Dhea ikut mengangguk untuk menjawab pertanyaan Papanya. Karena kami memang masih belum menentukan apa-apa, selain sibuk dengan pekerjaan kami masing-masing. Kami juga masih memilih vendor-vendor yang tepat untuk pernikahan kami. Tapi gue lebih ingin dia yang memilihnya sendiri. Karena gue nggak mau pusing.
“Bar, Tante tahu tuh di mana tempat untuk sewa Siger yang bagus kalo kalian mau pake adat Sunda!”
“Iya, Om,” sahut gue setuju-setuju saja.
“Tante juga nggak muluk-muluk, Bar. Yang penting kalian bahagia, sehat, makmur, dan subur,” timpal Mama Dhea dan gue sama Dhea mengangguk-angguk sambil terkekeh.
“Aamiin,” sahut gue dan Ibu meyakini doa Mama Dhea. Sepertinya semua orangtua juga ingin anaknya hidup seperti diharapkan Mama Dhea.

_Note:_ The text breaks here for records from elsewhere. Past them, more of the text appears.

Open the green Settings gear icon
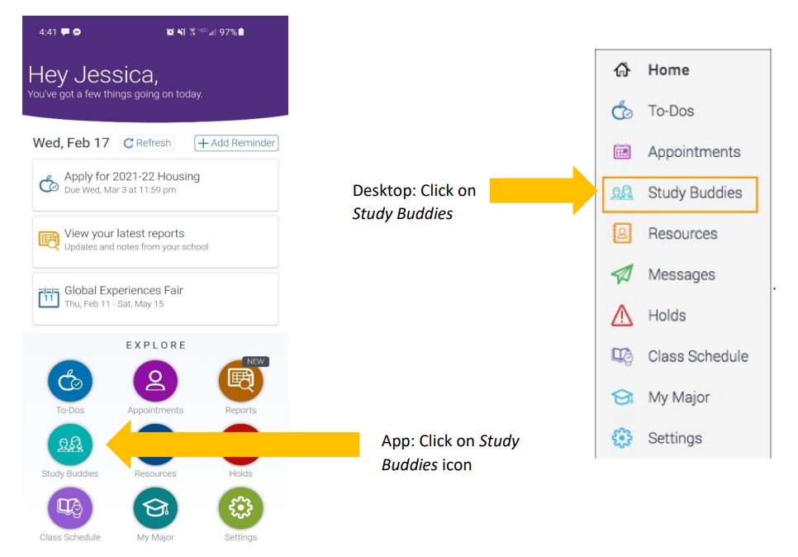 point(240,508)
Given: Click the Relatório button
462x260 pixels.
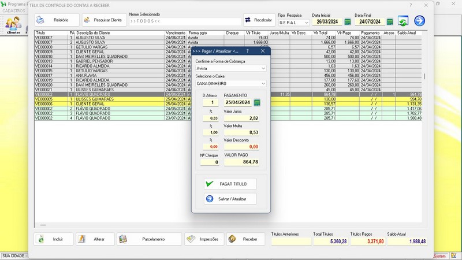Looking at the screenshot, I should 59,20.
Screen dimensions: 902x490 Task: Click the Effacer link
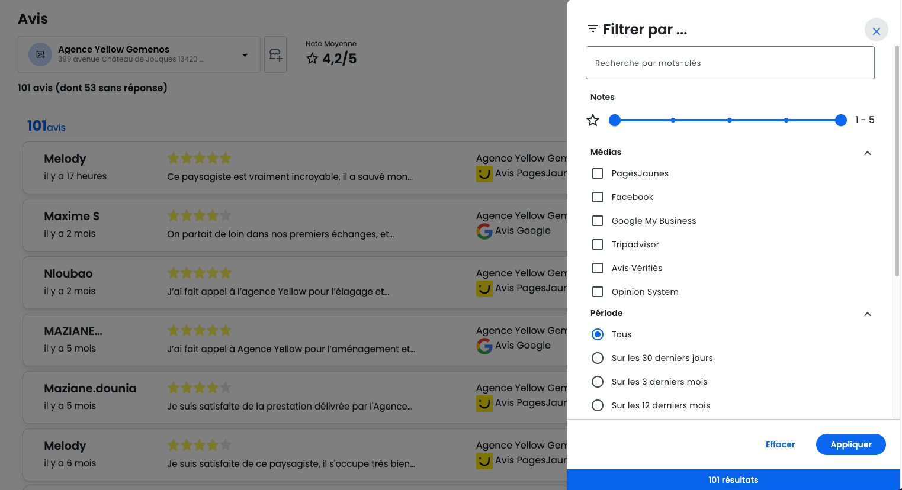pyautogui.click(x=780, y=444)
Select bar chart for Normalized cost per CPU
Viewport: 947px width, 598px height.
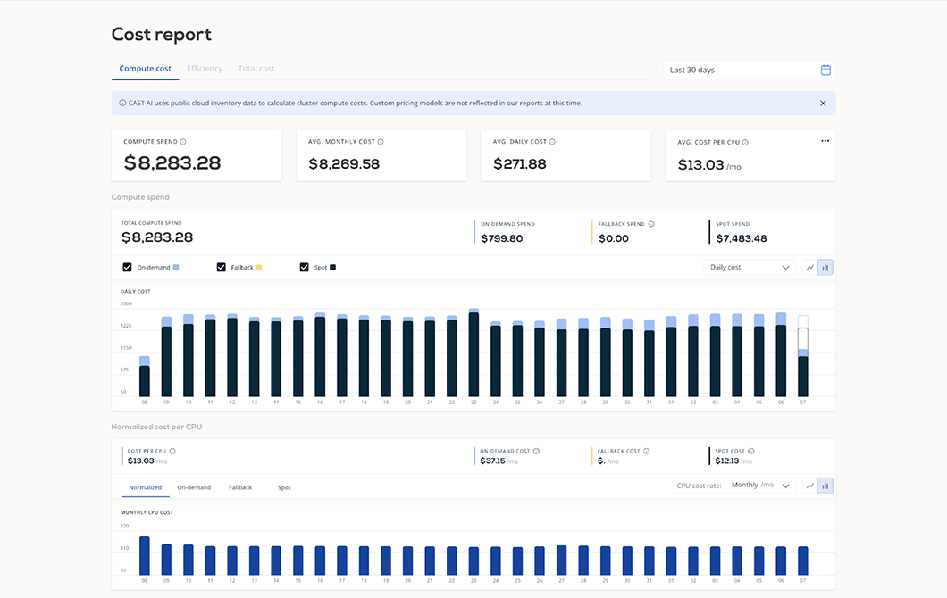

“Mungkin saya nggak bisa kasih harapan atau janji ke Om sama Tante kalau Dhea akan selalu bahagia. Tapi saya akan berusaha jadi suami yang baik, Om, Tante.”
“Iya, Bar. Om sama Tante percaya sama kamu.”
Gue mengangguk lega. Pernikahan ibu dan ayah juga selalu melalui duka dan senang yang silih berganti. Kadang banyak rezeki, kadang harus meratapi badai karena tertipu oleh saudara sendiri. Sampai-sampai mereka harus kembali tinggal di rumah orangtua ibu dan membuat ibu agak tertekan karena hubungannya dengan orangtuanya sendiri nggak cukup harmonis.
Gue hanya bisa tersenyum dengan yakin agar orangtua Dhea nggak membatalkan rencana pernikahan gue dan Dhea. Gue nggak mau mereka melihat hubungan kami seperti dinding yang rapuh hanya karena gue punya banyak cicilan sekarang. Selama kami sama-sama ingin menuju pernikahan, gue harap semua akan baik-baik saja.
Selama ini fokus gue cuma bekerja, dapat jodoh yang tepat, dan mengurus rumah tangga saja. Buat sebagian orang mungkin hanya akan terdengar membosankan, tapi hidup gue memang sesederhana itu saja sejak ayah berpesan agar gue dan Levi bisa hidup dengan baik bersama ibu atau istri kami nanti.